In this paper, sandbox modelling was used to investigate the dynamic effect of growing topography on the deformation mechanics of accretionary systems. High obliquity was chosen as the main boundary condition to analyse 3D strain partitioning of a doubly-vergent Coulomb wedge, for the particular case in which a subduction polarity reversal event affected wedge development. In the experiments, the first phase of shortening produces a pre-existing topography affecting wedge kinematics during the second phase. Different degrees of obliquity set for the first phase produced different amounts of inherited topography, thus giving way to variable effects on wedge response to shortening during the second phase. In addition, the elevation potential during second phase could be varied in the models via sequential events of syn-tectonic denudation and/or sedimentation, performed on distinct sectors of the deforming wedge. Experimental results suggest that both timing and mode of retrothrust activation are crucial factors in influencing critical wedge mechanics as a whole. These may control localisation of compressive stress surpluses in the axial region, thus temporarily suppressing margin-parallel total strike-slip partitioning. Differential disequilibrium characterizing the topographic profile with respect to a given basal/internal coefficients of friction ratio will have a strong impact on the wedge growth history. Moreover, the parallelism between the imbricates at the thrust front and the strike-slip fault at the rear of the prism predicted by theoretical models is valid only at steady-state, when failure conditions exist everywhere at the basal décollement.
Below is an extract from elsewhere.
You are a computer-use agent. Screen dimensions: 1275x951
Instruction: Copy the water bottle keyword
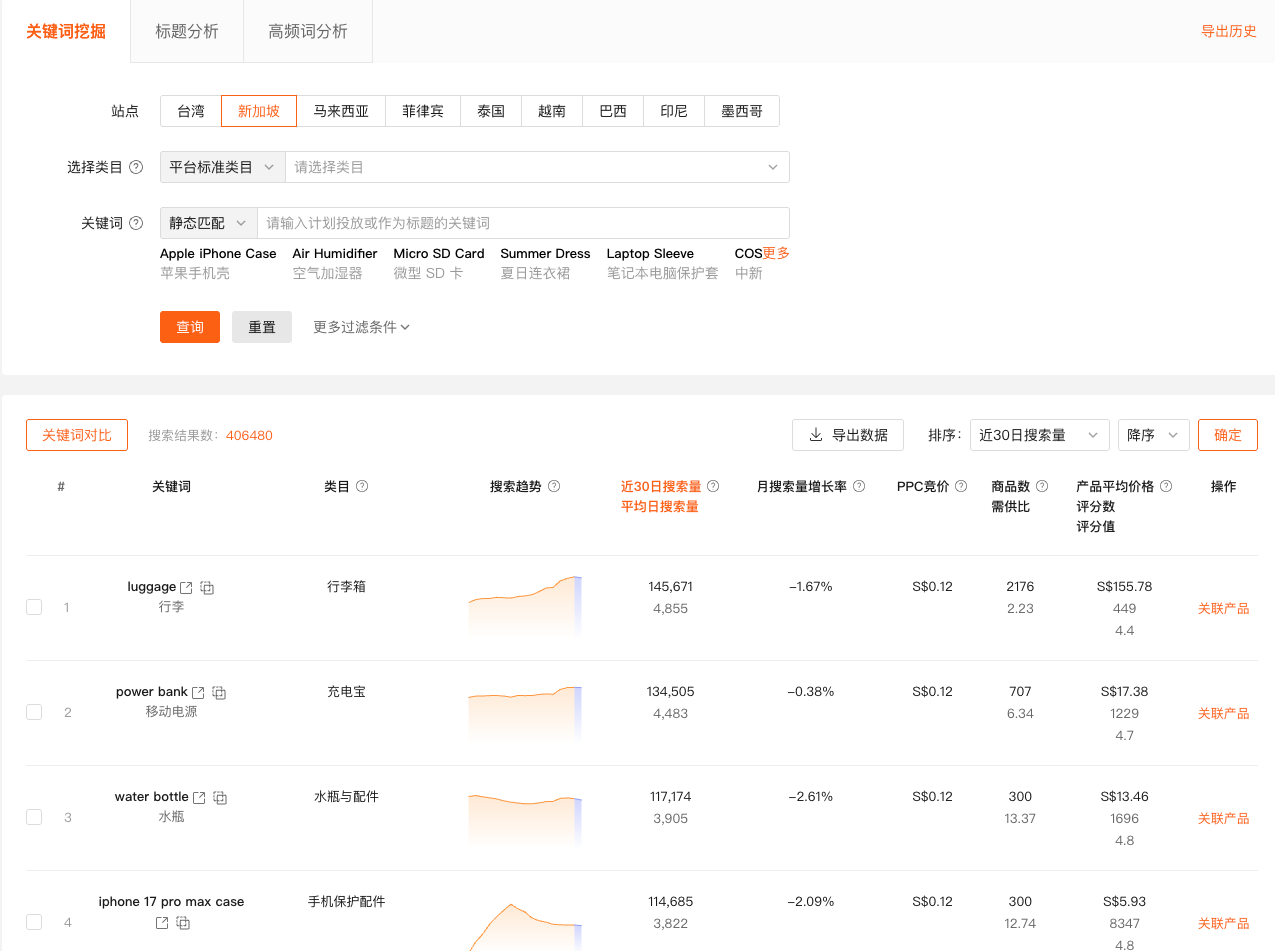[x=220, y=798]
Before this stage, uneven mechanical conditions at the base of the prowedge region produced an irregular distribution of the velocity fields within the deforming wedge, which caused, in turn, non-collinear mass transfer vectors between the prowedge and retrowedge regions. This led to unexpected wedge behaviour during which superficial extension or compression, both located in the axial zone, predated the full-development of a strike-slip fault.